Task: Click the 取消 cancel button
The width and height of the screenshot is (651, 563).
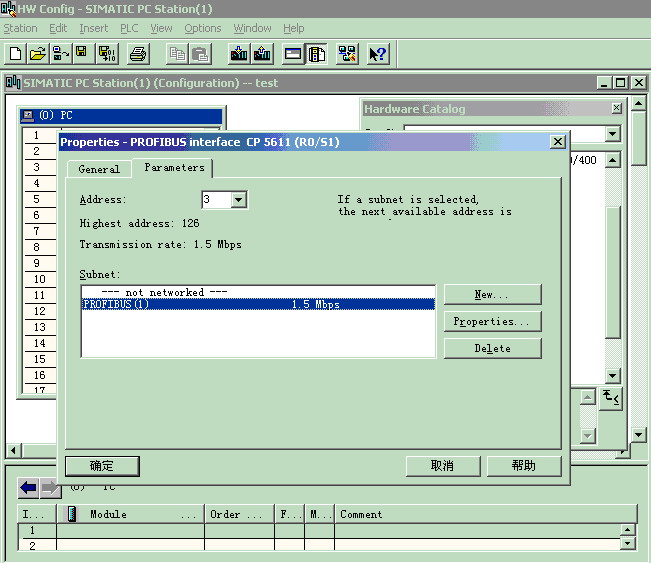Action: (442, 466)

--

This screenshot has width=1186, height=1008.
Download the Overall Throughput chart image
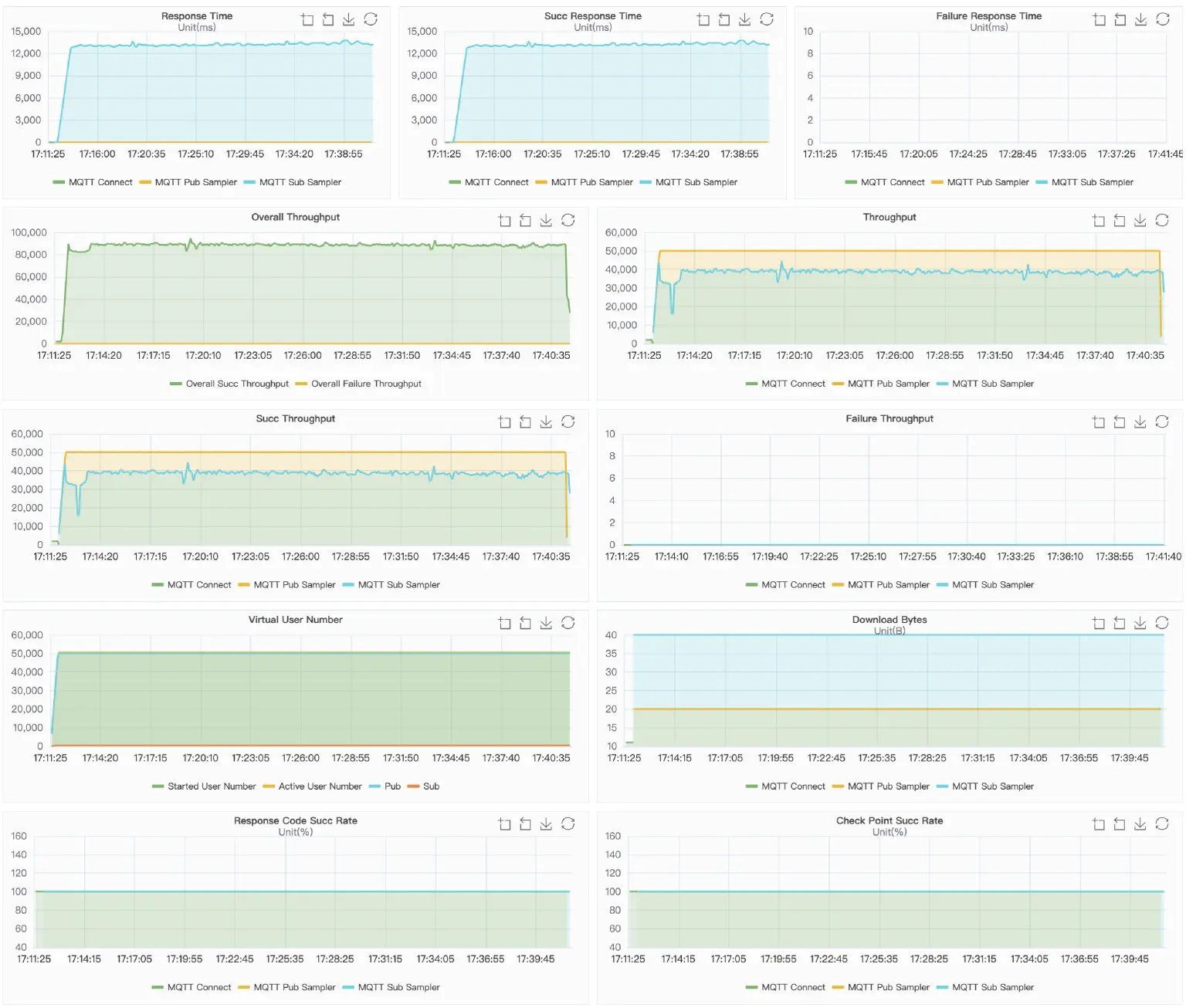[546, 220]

...

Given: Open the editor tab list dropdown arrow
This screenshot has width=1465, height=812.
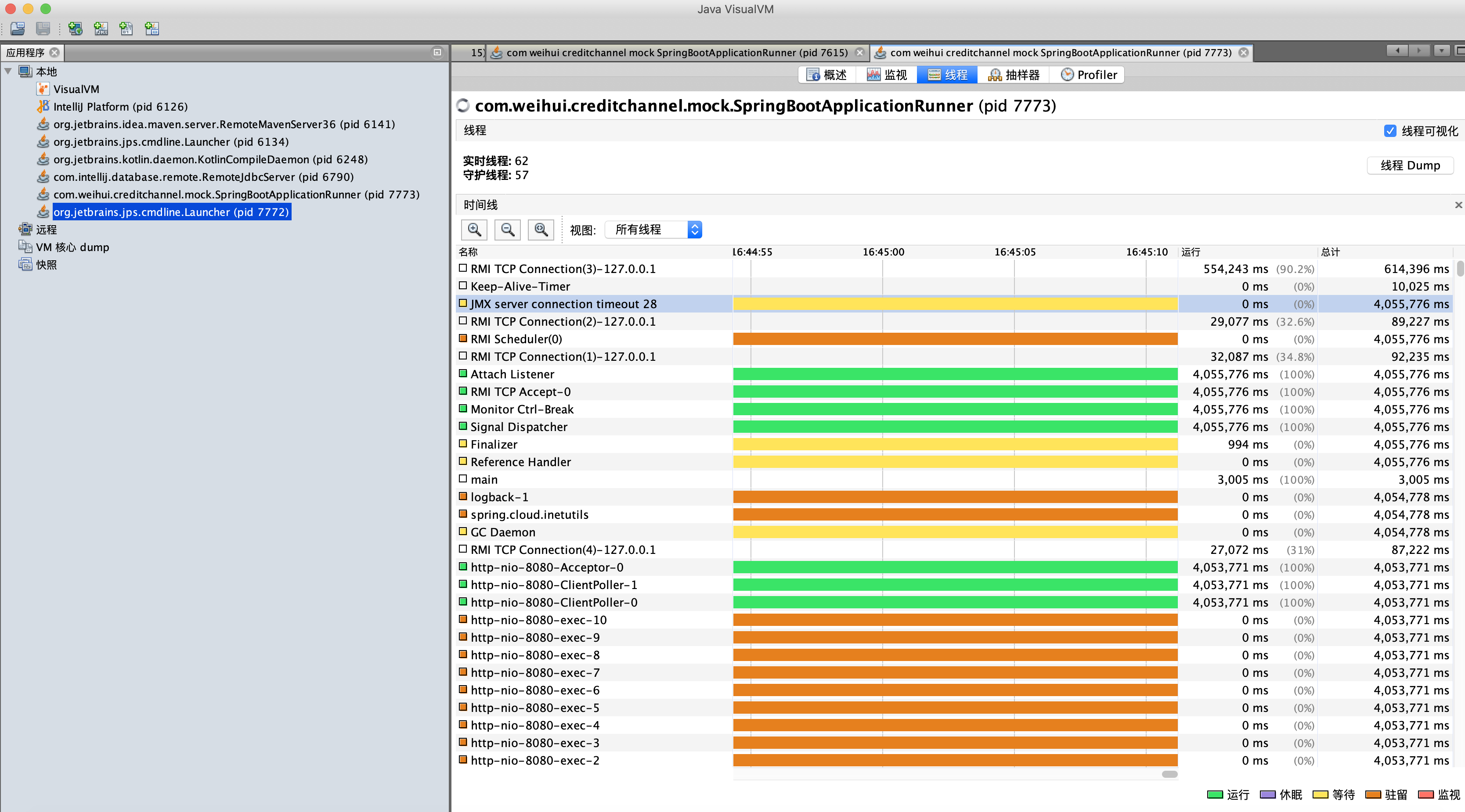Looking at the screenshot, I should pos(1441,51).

Task brief >>
Convert the items from the line with "Task: Click the 取消 cancel button" up to and including the line with "Action: (442, 466)" into a numbered list, skipping blank lines. Leave the pictures out.

Written solution >>
1. Task: Click the 取消 cancel button
2. The width and height of the screenshot is (651, 563).
3. Action: (442, 466)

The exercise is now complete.